▶ **PROVIDED PASSAGE**:
5th Royal Governor of New Jersey
- In office 1 April 1728 – 1 July 1731
- Monarch: George II
- Preceded by: William Burnet
- Succeeded by: Lewis Morris, President of Council

22nd Colonial Governor of New York
- In office 1728–1731
- Monarch: George II
- Preceded by: William Burnet
- Succeeded by: Rip Van Dam

Personal details
- Born: unknown Beith, Scotland
- Died: 1 July 1731 New York City
- Occupation: Colonial administrator

= John Montgomerie =

British military officer, colonial governor of New York and New Jersey (1680–1731)

Colonel John Montgomerie (died 1731) was colonial governor of New York and New Jersey from 1728 to 1731.

==Life==
Montgomerie was born in the parish of Beith in Scotland. His father, Francis Montgomerie, was a member of the Privy Council under William III and Mary II and Queen Anne, and lord of Castle Giffen in Beith. When John Montgomerie married, his father gave him the estate at Hessilhead, which was auctioned off in 1722 to pay off accumulated debts.

▶ **EXERCISE TASK 1**:
In the John Montgomerie biography, replace "Rip Van Dam" with "Lewis Morris" and reproduce the part that opens with the words containing "22nd Colonial Governor" and closes with "New Jersey (1680–1731)".
▶ **EXERCISE TASK 2**:
Continue the John Montgomerie biography from its final sentence.
The material that comes next is separate from the biography of John Montgomerie.

▶ **GIVEN MATERIAL**:

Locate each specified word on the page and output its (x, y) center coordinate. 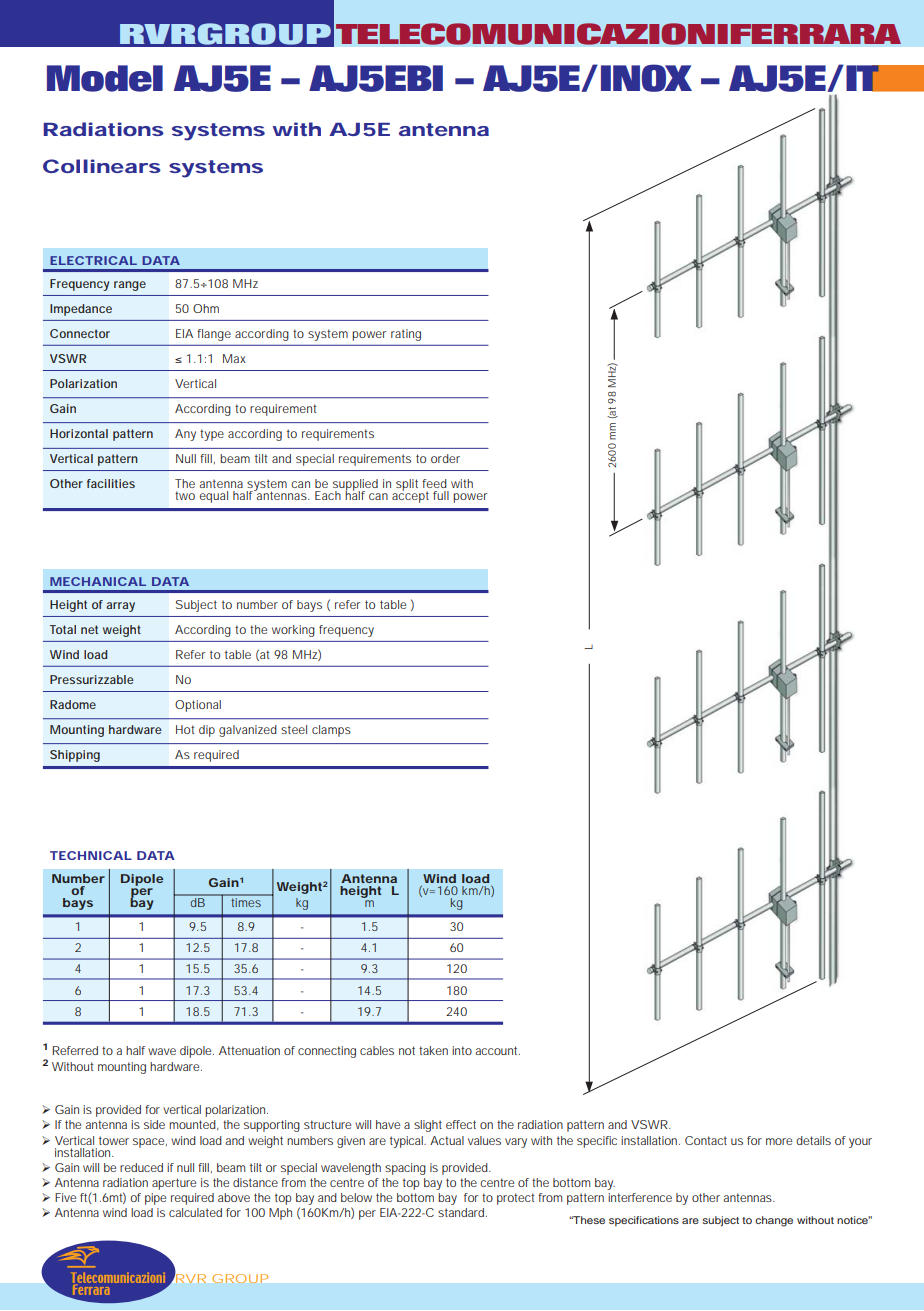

▶ **WRITTEN ANSWER 1**:
22nd Colonial Governor of New York
- In office 1728–1731
- Monarch: George II
- Preceded by: William Burnet
- Succeeded by: Lewis Morris

Personal details
- Born: unknown Beith, Scotland
- Died: 1 July 1731 New York City
- Occupation: Colonial administrator

= John Montgomerie =

British military officer, colonial governor of New York and New Jersey (1680–1731)

▶ **WRITTEN ANSWER 2**:
Montgomerie served in the 3rd Foot Guards, and was elected to Parliament for Ayrshire between 1710 and 1722. When George II ascended the throne in 1727 he rewarded Montgomerie for his service with the governorship of New York and New Jersey, a position Montgomerie may have sought on account of his financial difficulties.

During Montgomerie's term in New York he presided over the issuance of what became known as the Montgomerie Charter for New York City. This served as the city's governing charter for more than a century, even though it was never formally approved by the crown. The city appropriated a sum of £1,000 at the times which may have served as a bribe to various colonial officials, including Montgomerie. His tenure in office saw the city's export exceed those of Boston and Philadelphia, which had until then been the major trade centers in the North American colonies. He also oversaw the final agreement of the borders between New York and the neighboring Connecticut Colony.

Montgomerie served as governor until 1 July 1731, when he died of an epileptic seizure. He was replaced on an acting basis by Rip Van Dam in New York and Lewis Morris in New Jersey, who served until his official replacement, William Cosby, arrived to assume the office.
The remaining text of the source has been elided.